- **Exercise prompt**:
If a line of the data below holds the word "Türkiyə", list it.

Extracted records:
================

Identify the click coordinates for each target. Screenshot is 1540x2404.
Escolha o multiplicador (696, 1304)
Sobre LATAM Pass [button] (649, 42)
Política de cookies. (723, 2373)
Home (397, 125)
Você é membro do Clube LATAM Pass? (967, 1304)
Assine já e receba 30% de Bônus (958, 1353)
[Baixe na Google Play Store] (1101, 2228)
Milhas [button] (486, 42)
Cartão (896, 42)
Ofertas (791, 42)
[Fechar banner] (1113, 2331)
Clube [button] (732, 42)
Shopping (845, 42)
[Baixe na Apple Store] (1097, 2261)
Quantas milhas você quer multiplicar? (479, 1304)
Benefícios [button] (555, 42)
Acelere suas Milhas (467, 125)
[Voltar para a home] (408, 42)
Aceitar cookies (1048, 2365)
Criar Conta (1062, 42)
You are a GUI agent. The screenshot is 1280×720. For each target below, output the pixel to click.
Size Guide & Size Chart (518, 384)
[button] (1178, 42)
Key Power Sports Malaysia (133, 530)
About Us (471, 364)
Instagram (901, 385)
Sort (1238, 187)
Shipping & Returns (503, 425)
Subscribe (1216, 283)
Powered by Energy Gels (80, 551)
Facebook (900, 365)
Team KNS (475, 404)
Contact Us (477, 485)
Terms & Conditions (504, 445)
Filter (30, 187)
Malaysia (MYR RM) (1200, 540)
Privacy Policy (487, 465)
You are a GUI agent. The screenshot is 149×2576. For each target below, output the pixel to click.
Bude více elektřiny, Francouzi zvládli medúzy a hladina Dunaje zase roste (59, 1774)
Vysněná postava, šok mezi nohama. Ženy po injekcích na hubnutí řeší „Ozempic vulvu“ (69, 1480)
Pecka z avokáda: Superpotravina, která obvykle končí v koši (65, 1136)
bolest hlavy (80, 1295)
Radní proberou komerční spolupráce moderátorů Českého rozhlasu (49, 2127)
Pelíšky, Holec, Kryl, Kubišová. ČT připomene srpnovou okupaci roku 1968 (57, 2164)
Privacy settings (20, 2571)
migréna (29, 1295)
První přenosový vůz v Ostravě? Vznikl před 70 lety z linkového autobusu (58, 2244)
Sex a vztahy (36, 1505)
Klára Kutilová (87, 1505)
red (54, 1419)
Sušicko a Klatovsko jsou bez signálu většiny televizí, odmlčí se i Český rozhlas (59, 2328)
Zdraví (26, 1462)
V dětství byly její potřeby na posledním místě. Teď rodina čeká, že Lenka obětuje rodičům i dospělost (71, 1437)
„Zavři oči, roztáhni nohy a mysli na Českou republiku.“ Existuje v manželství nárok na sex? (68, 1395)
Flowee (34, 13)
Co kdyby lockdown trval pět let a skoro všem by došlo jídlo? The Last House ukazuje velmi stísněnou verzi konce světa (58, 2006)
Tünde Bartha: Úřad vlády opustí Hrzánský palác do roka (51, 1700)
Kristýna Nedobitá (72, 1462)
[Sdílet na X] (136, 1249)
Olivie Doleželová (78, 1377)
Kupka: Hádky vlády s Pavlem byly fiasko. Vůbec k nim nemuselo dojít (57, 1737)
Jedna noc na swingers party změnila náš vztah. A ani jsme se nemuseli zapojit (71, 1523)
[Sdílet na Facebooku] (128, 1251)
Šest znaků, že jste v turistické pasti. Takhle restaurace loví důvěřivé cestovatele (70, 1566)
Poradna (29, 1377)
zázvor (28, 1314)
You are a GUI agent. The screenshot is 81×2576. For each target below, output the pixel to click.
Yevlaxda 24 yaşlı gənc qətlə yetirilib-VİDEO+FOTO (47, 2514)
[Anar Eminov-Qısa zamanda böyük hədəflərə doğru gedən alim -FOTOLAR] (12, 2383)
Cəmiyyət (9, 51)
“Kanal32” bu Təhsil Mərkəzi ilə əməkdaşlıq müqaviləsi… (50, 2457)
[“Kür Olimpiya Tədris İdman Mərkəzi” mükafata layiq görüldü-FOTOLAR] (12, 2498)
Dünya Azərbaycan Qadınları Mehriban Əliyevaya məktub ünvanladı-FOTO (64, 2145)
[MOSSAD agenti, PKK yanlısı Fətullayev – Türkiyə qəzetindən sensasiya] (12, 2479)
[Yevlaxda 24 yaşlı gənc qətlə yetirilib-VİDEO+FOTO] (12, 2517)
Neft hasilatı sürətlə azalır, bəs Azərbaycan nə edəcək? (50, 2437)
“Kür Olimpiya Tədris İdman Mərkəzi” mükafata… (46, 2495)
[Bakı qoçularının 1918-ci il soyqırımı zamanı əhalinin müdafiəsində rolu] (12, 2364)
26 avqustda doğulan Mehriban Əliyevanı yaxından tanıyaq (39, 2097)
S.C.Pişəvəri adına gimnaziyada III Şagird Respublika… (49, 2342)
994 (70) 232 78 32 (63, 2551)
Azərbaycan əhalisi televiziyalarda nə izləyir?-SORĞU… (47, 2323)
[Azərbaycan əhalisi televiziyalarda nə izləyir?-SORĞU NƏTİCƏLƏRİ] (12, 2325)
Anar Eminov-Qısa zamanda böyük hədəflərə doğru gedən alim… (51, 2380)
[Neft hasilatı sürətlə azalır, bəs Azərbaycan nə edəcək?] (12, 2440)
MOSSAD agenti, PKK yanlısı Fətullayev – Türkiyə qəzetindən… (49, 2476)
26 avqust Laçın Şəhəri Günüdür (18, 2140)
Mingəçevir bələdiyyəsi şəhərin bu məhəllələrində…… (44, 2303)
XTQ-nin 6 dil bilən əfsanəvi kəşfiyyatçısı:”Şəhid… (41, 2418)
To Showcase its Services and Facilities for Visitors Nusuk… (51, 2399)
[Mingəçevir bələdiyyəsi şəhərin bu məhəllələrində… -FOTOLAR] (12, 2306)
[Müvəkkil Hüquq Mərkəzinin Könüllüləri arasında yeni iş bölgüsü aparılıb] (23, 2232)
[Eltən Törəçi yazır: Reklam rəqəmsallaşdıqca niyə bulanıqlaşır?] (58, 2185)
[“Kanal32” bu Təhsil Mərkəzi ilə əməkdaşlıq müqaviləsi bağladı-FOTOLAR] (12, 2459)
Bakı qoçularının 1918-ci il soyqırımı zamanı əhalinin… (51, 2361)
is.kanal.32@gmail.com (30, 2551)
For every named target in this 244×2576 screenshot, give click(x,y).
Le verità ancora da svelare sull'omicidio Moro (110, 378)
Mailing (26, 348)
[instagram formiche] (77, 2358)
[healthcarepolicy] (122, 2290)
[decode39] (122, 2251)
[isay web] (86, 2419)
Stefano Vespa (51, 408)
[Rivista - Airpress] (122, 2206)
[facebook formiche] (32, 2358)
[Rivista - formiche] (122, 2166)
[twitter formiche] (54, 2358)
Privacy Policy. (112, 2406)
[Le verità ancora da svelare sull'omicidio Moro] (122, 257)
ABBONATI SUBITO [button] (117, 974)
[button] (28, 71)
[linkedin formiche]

================

- **Written answer**:
[MOSSAD agenti, PKK yanlısı Fətullayev – Türkiyə qəzetindən sensasiya] (12, 2479)
MOSSAD agenti, PKK yanlısı Fətullayev – Türkiyə qəzetindən… (49, 2476)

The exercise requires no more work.